25 September 2015

The Complex Phenomenon of Religion.



It's 25 years today since my father died. His death was one of the events that got me thinking about life, death, and all that. I dedicate this essay to:

Peter Harry Attwood (1935-1990).

Religion is sometimes portrayed as a simple phenomenon. As a simple crutch for the weak, as a "violent" control mechanism and so on. Although these kinds of criticisms sometimes contain a grain of truth, in fact religion more generally is a complex phenomenon that emerges from the interaction of a number of qualities, characteristics, or abilities that humans possess. In this essay I will try to outline a set of minimal common features of all religions and link them to an evolutionary account of humans.

The diagram below attempts to summarise some of the key factors involved and to show how these factors interact to produce the basic phenomena of religion. However, any given religion may include many more elements and be considerably more complex that this summary suggests. At the end of the essay I will add a few comments about Buddhism as a religion and about what makes Buddhism distinctive (or not).

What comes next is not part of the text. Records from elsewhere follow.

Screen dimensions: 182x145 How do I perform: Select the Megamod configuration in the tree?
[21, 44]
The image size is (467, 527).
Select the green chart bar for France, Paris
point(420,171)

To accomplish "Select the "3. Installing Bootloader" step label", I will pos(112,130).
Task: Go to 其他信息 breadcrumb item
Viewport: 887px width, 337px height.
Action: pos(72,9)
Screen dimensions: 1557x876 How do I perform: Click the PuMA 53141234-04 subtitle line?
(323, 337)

Religion seems to minimally involve supernatural agents, morality, and an afterlife. I have argued that belief in all these is "natural", by which I mean they are emergent properties of the way our brains work. I do not mean that these are necessarily accurate intuitions in the sense of being true. However, as ideas which have guided human behaviour they have been very successful in helping us go from being just another species of primate, to the highly sophisticated cultures we live in today (and I include all present day human cultures in this). What follows is not a critique, but a description. There are possible critiques of every point, both in the conclusions of religieux and of the reasons for things that I am proposing here. But I want to outline a story about religion without getting bogged down in the critique of it. In most cases I've made the critique previously. 

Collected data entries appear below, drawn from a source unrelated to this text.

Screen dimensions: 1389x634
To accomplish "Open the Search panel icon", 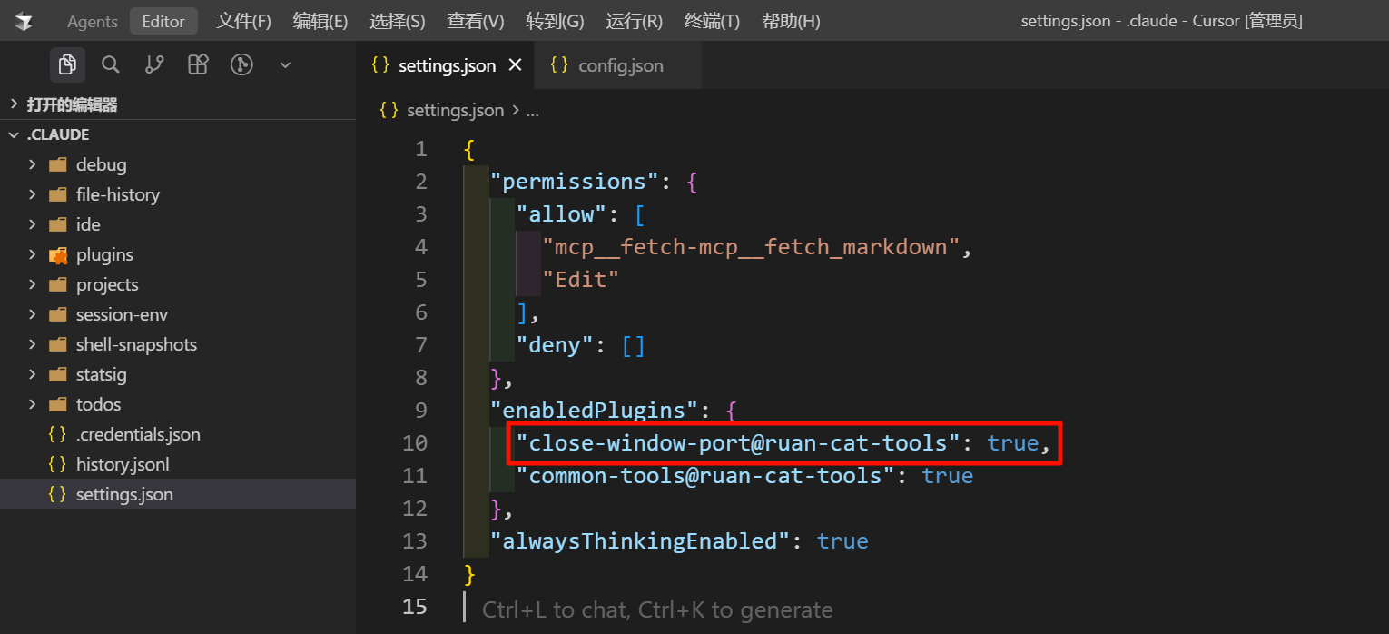I will [111, 64].
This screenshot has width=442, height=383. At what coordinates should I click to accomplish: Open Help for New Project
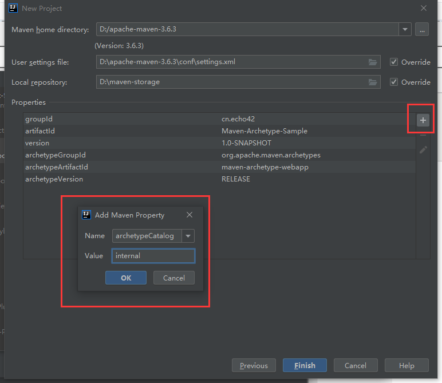point(407,365)
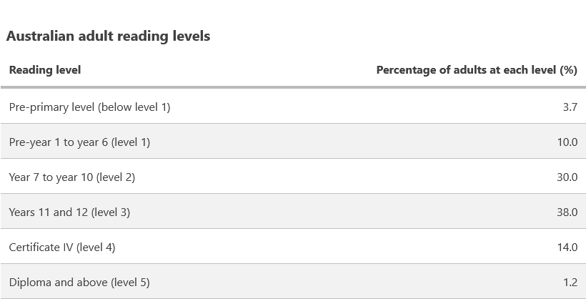Select the 'Diploma and above' row label

pos(55,283)
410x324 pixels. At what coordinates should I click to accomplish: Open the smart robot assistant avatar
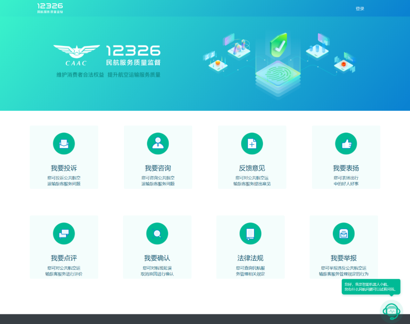tap(392, 311)
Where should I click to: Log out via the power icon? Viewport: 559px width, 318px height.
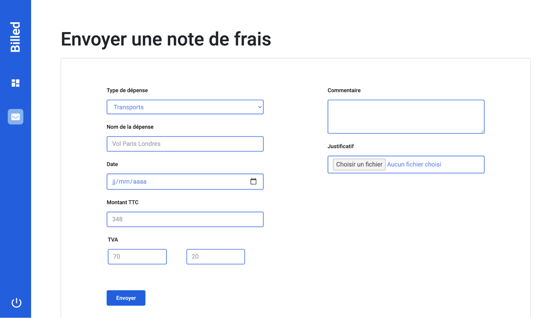16,302
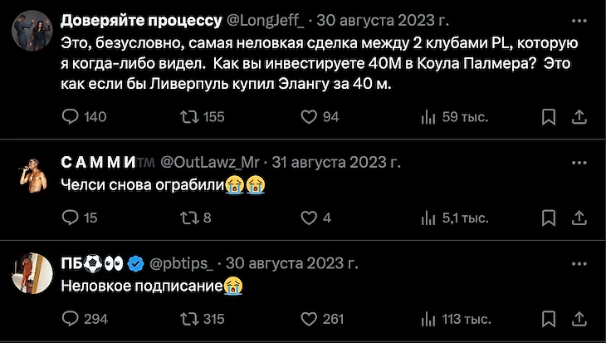Reply to the OutLawz_Mr tweet
Viewport: 606px width, 343px height.
[x=71, y=218]
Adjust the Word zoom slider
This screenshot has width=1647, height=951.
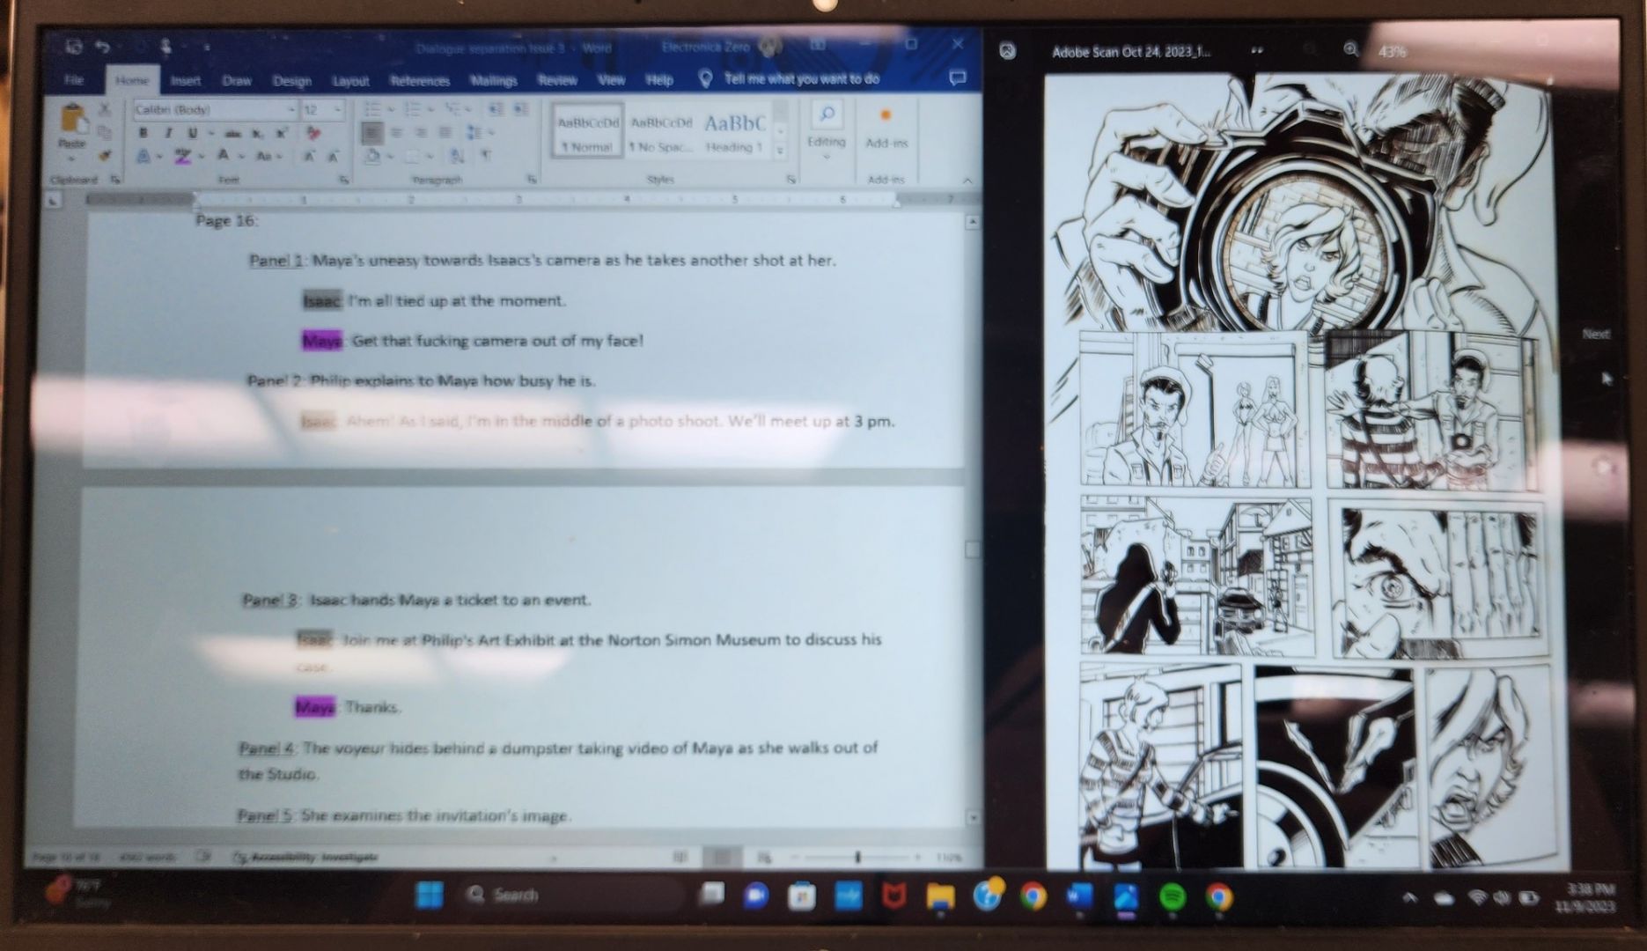point(857,857)
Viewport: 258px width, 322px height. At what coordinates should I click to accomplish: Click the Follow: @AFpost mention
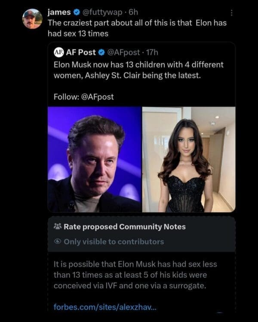tap(84, 97)
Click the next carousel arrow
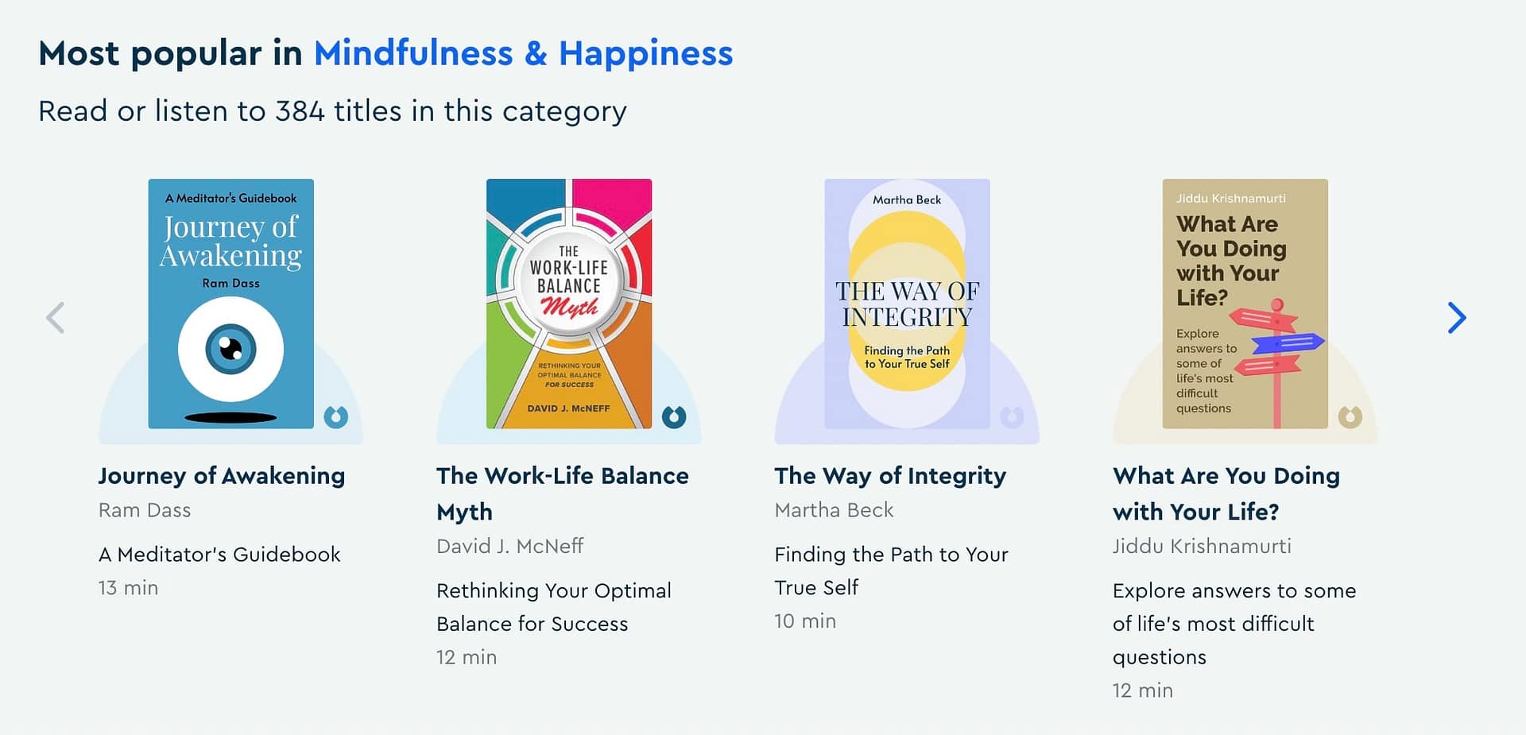Screen dimensions: 1526x735 pyautogui.click(x=1456, y=318)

Supernatural agents emerge from a combination of such properties of the brain such as pareidolia (the propensity to see faces everywhere); agent detection and theory of mind (Barrett; see also Why Are Karma and Rebirth Are Still Plausible?). Fundamental to the supernatural is ontological dualism and the matter/spirit dichotomy.

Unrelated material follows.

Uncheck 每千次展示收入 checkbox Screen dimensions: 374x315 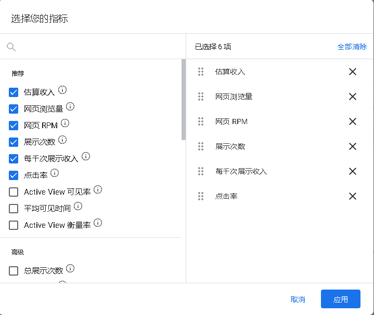coord(14,159)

Theory of mind is tuned to make living in social groups feasible and means we tend to see other agents in human terms (anthropomorphism). Supernatural agents are human-like in their desires and goals, and counter-intuitive only in that they lack a physical body. Because this is minimally counter-intuitive it makes supernatural agents more interesting and memorable. Thus, human communities tend to be surrounded by a halo of supernatural agents. Lacking bodies, supernatural agents may possess associated abilities, such as the ability to move unhindered by physical obstructions, but they are often located in some physical object, such as a tree, rock or home. Those who can bridge the two worlds of matter and spirit we call shaman. Though of course spirits also operate in the two worlds, if spirits remained wholly in their spirit world they would be a lot less interesting. For some reason the spirit world seems inherently leaky. Shamans interpret and use knowledge gained from spirits to guide decision making in the material realm. Supernatural agents can become gods and when they do, shamans become priests.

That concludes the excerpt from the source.